§ TASK TO COMPLETE: Lift every line from the entries that includes the word "agent".

§ TASK MATERIAL:
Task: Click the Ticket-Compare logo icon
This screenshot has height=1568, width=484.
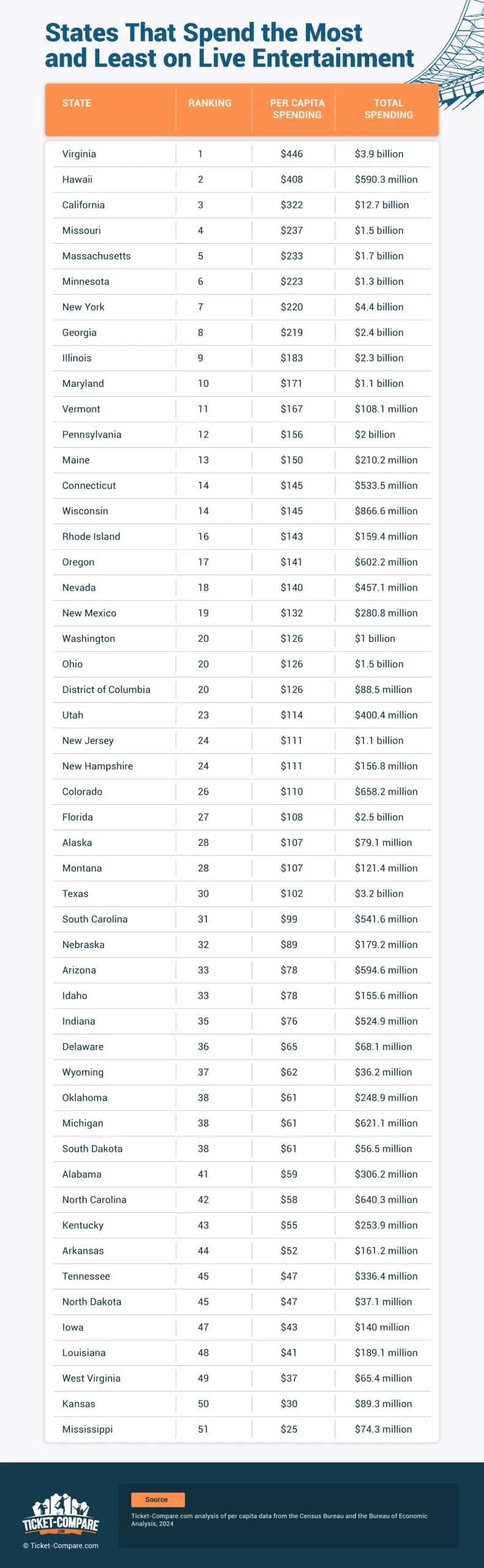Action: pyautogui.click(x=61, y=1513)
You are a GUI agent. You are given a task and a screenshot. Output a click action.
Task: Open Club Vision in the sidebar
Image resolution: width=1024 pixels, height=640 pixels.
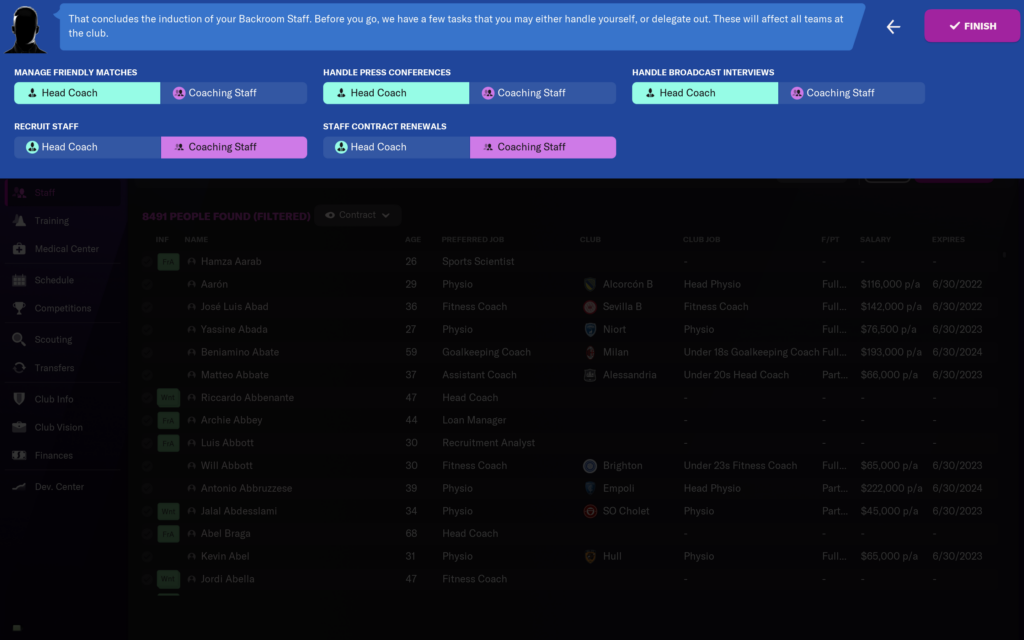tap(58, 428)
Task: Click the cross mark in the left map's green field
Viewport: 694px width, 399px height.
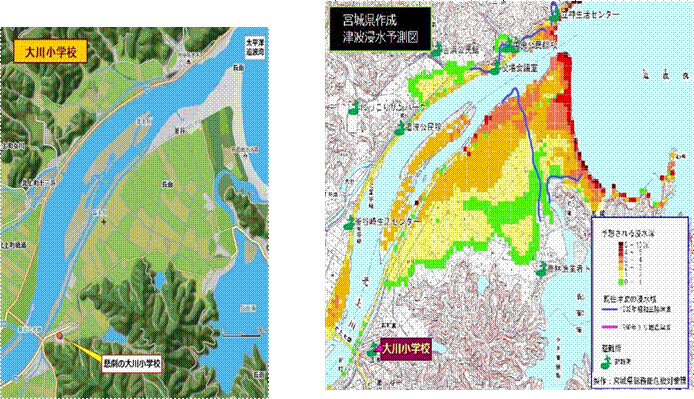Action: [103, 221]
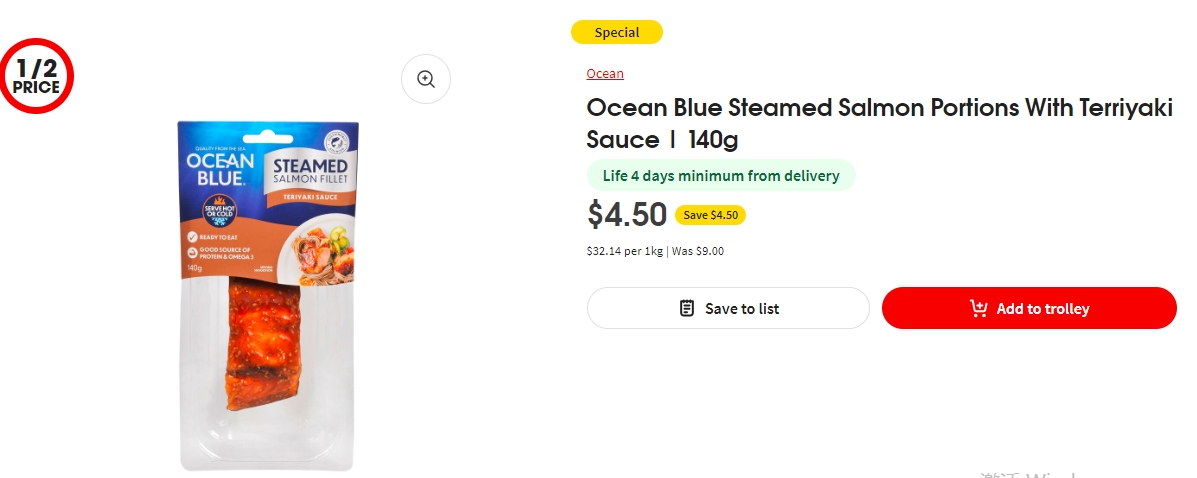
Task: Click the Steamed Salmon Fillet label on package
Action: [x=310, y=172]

--

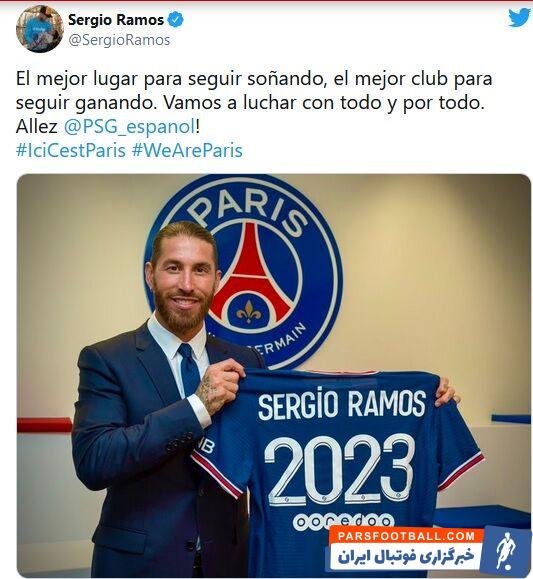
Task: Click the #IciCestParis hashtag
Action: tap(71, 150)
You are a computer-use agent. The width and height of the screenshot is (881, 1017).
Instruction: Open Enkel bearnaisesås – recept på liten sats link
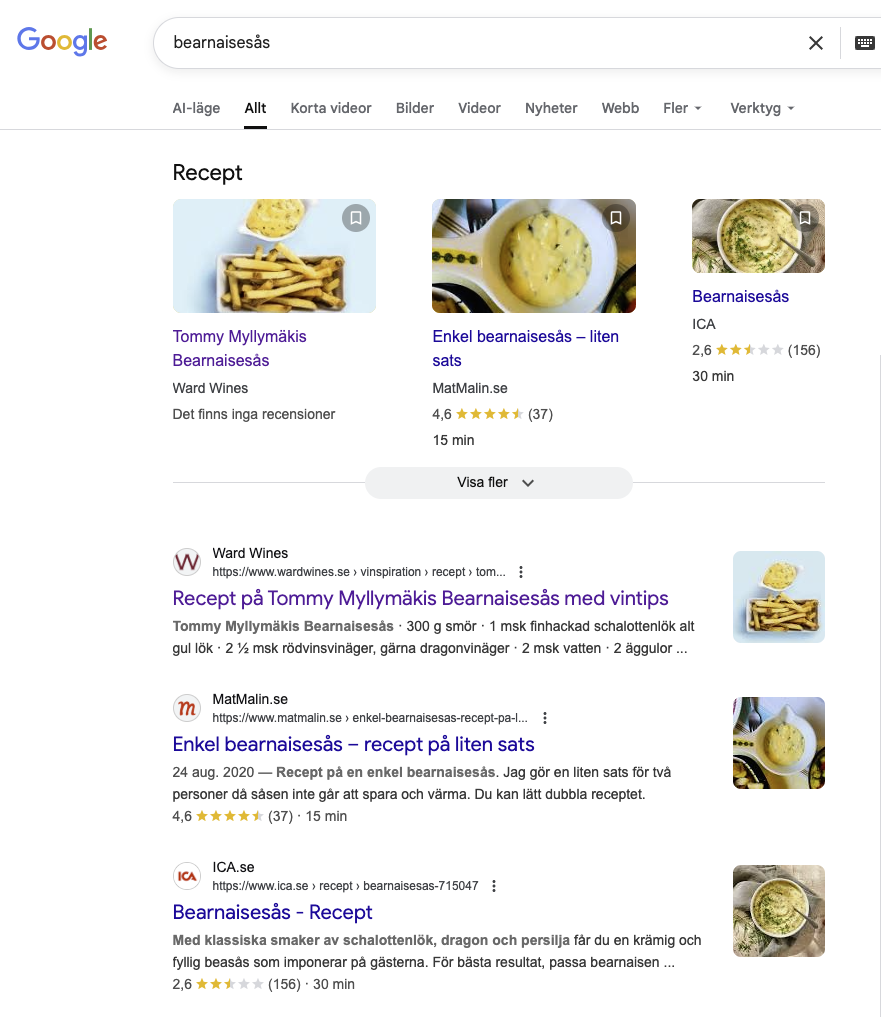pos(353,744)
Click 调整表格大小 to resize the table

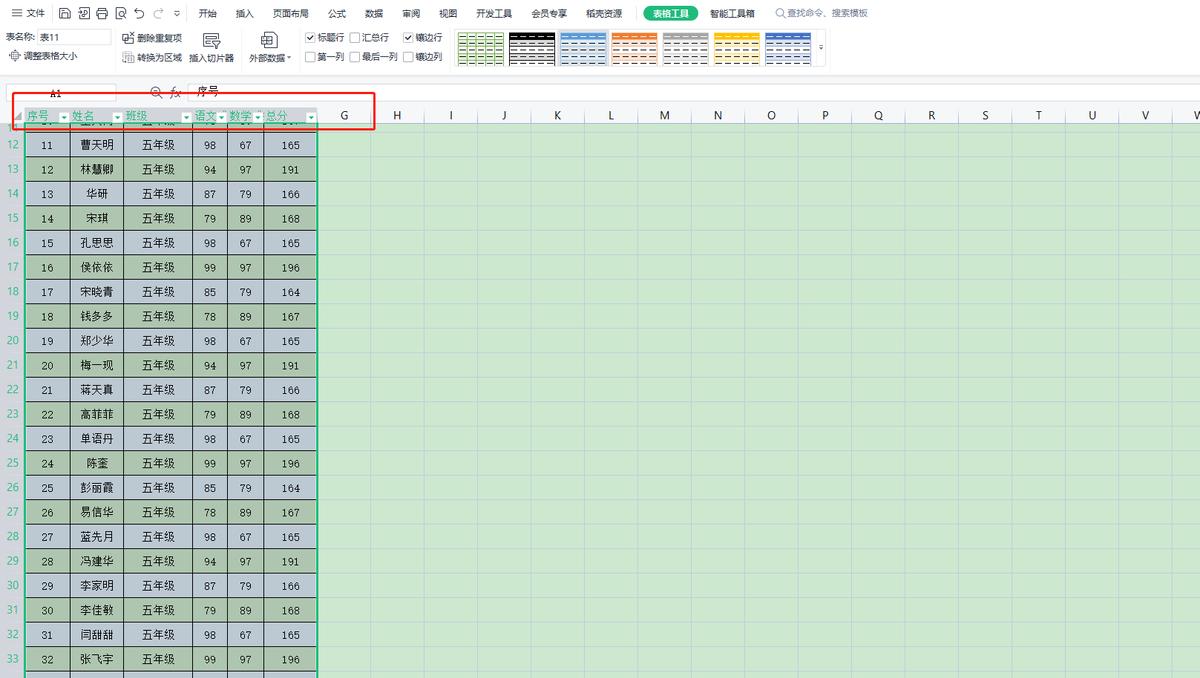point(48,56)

§ ANSWER BOX:
You are a GUI agent. You are given a task and a screenshot. Output a click action.
You are a computer-use agent. The width and height of the screenshot is (881, 1017).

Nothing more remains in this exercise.